Problem to solve =>
Pull out each line of the records holding the string "Collapse".

[Stored data]
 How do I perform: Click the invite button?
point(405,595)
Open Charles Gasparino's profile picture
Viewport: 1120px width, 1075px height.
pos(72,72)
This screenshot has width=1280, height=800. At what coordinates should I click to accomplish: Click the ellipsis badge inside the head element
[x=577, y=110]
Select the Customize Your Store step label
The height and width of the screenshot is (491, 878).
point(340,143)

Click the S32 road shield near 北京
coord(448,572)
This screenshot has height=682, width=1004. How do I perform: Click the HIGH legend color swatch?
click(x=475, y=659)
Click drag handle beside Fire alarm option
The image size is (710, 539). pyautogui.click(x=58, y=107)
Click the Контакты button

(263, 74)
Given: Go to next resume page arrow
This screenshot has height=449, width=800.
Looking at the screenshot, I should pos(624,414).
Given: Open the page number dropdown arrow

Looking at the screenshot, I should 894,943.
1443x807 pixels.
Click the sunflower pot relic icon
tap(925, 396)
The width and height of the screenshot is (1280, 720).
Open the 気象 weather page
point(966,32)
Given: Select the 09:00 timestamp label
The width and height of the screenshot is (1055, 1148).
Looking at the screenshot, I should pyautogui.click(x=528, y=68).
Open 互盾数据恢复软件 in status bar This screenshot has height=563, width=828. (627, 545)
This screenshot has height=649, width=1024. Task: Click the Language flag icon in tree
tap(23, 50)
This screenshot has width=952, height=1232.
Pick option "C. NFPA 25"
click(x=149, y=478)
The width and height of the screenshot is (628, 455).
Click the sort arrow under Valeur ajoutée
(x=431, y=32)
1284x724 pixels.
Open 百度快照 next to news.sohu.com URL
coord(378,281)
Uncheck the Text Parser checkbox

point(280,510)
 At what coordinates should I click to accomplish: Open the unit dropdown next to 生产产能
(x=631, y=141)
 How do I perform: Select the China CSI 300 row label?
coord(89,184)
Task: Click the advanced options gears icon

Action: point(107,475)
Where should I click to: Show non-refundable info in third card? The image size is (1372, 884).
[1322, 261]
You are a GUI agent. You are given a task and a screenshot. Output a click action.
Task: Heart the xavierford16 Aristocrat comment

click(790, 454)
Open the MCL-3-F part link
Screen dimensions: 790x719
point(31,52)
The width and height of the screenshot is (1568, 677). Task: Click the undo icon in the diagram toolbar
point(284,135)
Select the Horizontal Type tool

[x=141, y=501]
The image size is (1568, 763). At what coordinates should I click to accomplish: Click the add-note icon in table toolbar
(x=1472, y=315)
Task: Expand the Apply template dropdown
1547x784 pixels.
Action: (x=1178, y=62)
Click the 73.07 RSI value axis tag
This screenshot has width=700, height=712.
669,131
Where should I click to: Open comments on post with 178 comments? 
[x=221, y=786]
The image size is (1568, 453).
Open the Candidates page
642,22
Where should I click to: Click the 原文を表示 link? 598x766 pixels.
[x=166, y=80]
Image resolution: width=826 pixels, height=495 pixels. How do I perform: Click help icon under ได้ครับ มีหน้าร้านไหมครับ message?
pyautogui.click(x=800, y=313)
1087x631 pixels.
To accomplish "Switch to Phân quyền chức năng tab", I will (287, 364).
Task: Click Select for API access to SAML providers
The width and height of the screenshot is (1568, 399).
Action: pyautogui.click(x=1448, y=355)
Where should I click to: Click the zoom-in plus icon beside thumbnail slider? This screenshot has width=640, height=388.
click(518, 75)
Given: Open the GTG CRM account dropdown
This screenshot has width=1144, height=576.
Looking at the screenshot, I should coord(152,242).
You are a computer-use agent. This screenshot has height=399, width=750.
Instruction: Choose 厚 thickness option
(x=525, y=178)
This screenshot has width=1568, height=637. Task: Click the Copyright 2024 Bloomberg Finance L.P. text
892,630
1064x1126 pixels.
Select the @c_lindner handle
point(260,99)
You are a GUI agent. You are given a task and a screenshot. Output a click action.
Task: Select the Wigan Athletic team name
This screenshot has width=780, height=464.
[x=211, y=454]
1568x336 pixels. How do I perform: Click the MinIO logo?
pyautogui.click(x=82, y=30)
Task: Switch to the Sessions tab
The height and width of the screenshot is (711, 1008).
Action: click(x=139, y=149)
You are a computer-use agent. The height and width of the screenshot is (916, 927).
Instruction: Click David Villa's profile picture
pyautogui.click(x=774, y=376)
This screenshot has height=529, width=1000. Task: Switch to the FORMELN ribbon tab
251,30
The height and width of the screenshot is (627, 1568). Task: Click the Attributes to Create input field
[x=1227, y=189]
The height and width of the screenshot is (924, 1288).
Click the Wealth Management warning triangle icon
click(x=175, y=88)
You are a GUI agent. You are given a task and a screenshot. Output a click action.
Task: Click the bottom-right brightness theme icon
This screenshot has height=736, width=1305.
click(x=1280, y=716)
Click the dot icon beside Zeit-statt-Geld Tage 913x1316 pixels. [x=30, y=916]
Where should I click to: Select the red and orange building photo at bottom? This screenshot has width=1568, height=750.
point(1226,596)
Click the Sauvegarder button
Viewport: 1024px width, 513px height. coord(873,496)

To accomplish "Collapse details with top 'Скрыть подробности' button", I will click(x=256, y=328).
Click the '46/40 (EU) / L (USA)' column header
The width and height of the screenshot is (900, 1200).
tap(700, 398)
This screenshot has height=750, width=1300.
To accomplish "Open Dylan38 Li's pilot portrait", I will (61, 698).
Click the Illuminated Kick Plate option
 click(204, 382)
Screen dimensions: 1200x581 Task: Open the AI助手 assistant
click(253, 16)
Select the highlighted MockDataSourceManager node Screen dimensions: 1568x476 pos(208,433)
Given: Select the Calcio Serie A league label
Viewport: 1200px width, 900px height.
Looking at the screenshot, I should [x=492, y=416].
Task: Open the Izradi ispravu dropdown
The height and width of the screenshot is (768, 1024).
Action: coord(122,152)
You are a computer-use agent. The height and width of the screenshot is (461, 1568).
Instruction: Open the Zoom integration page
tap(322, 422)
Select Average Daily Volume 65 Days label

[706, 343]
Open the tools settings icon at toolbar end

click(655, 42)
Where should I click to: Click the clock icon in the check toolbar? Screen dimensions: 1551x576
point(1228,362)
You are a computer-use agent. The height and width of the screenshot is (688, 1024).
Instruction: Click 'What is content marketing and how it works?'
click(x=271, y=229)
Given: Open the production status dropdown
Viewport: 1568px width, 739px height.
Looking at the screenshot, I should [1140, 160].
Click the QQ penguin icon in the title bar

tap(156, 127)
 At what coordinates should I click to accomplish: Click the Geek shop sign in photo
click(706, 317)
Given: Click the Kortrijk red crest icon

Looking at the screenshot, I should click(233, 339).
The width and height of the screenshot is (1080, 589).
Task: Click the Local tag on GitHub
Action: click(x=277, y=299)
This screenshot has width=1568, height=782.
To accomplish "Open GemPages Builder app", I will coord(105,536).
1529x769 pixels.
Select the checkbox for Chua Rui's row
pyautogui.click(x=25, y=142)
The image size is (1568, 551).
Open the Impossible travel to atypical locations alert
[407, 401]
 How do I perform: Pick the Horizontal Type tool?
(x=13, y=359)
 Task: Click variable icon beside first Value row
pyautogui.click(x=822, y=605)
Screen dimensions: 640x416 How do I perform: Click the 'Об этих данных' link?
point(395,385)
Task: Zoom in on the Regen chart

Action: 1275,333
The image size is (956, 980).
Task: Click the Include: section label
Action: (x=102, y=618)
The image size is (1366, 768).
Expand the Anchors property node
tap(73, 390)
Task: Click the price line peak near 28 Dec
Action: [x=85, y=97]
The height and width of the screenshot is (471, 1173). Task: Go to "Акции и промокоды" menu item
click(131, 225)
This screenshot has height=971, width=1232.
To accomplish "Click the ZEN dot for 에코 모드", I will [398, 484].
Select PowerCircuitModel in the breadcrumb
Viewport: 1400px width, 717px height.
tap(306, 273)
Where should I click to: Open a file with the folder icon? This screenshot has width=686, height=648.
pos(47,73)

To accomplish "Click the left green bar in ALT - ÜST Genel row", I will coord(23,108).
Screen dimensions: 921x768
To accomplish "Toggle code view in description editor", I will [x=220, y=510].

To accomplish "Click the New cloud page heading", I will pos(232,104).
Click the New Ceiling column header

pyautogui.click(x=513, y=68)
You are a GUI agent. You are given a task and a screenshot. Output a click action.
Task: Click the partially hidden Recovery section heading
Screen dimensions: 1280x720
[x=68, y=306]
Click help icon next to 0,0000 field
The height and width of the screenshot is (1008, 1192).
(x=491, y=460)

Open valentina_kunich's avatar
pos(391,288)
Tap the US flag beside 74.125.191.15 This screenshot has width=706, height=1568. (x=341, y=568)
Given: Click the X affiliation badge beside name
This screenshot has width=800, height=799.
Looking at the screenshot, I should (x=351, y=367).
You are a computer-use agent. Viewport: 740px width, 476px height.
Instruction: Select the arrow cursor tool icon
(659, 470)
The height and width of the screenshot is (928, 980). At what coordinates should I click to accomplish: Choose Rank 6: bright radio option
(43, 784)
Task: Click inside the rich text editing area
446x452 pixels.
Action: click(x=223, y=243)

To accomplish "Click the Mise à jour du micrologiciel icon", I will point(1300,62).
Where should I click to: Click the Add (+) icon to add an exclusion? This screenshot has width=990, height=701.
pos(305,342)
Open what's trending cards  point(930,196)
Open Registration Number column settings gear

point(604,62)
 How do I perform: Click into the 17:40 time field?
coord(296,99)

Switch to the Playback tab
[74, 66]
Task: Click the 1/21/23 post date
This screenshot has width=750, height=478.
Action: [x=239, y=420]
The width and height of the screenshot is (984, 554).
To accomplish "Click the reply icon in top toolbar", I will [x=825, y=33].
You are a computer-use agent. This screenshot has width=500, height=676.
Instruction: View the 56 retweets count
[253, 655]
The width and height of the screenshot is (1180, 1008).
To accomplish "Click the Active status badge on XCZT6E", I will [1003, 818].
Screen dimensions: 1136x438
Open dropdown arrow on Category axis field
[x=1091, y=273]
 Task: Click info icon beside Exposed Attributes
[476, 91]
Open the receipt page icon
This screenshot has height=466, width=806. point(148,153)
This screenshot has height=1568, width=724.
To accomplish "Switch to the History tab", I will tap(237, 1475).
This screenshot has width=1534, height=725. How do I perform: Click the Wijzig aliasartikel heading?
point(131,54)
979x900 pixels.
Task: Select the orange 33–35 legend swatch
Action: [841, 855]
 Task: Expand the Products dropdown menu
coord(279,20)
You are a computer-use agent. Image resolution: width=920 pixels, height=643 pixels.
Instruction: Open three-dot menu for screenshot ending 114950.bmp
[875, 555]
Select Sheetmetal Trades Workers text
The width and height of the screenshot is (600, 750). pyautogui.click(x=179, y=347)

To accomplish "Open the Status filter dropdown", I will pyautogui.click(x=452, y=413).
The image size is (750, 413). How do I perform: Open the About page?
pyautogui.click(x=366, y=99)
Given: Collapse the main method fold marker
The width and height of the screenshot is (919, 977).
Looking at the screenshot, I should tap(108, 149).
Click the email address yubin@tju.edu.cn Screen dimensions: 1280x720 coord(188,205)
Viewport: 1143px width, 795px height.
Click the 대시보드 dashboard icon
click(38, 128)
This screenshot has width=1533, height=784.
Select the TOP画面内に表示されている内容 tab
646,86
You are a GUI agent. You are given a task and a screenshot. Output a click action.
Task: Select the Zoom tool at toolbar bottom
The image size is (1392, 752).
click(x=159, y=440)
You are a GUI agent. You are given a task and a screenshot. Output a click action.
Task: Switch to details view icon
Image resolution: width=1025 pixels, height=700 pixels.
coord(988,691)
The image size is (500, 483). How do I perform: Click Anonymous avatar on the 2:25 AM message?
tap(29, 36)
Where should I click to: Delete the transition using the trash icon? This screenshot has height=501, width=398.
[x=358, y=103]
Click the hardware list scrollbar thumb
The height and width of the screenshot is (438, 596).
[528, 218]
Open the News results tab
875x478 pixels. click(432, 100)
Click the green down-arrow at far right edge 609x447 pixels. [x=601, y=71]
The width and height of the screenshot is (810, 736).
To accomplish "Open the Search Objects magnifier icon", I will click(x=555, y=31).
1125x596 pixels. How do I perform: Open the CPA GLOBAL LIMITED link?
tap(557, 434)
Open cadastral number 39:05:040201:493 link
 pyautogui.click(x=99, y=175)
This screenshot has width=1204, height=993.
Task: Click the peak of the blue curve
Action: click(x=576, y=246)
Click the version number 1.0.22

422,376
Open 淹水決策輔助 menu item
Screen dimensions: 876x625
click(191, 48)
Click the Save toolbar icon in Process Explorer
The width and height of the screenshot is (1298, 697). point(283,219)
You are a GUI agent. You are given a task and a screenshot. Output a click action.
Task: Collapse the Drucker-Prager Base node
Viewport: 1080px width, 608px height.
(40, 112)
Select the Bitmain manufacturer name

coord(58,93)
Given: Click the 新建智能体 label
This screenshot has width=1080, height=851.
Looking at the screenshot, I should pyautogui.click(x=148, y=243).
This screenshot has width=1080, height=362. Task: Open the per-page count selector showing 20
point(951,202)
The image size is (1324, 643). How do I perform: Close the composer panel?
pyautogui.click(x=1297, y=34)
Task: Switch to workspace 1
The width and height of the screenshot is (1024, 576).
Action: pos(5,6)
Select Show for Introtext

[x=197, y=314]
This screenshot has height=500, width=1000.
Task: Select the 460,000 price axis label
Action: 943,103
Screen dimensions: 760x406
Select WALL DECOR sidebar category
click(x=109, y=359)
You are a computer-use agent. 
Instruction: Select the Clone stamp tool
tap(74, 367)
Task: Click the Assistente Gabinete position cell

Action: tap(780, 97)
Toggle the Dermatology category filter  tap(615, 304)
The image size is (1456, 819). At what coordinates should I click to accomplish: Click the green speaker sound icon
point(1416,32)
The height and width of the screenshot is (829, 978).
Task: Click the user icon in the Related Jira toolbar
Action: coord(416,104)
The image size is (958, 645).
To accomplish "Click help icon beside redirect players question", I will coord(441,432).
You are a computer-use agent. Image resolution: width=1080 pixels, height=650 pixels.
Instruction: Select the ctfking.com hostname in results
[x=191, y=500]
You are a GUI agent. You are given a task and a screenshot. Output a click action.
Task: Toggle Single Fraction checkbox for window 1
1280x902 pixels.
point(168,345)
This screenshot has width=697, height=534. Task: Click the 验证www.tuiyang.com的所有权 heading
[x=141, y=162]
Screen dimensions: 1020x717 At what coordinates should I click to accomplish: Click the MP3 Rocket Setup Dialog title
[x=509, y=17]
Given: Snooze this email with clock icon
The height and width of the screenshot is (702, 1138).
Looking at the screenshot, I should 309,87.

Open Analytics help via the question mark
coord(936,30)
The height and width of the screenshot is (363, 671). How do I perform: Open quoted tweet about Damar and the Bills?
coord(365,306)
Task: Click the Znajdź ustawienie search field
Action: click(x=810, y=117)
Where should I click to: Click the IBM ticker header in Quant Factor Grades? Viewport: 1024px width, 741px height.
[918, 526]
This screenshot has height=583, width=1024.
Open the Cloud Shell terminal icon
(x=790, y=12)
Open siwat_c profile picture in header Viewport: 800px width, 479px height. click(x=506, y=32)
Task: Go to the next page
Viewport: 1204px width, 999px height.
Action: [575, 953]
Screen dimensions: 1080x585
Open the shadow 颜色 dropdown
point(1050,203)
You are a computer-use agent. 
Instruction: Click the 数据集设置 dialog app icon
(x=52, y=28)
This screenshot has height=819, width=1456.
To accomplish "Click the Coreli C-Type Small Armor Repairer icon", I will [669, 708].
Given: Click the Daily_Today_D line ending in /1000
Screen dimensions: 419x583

Task response =>
To accomplish "Collapse details with top 'Скрыть подробности' button", I will click(x=256, y=328).
Given: Collapse the main method fold marker
Task: Collapse the Drucker-Prager Base node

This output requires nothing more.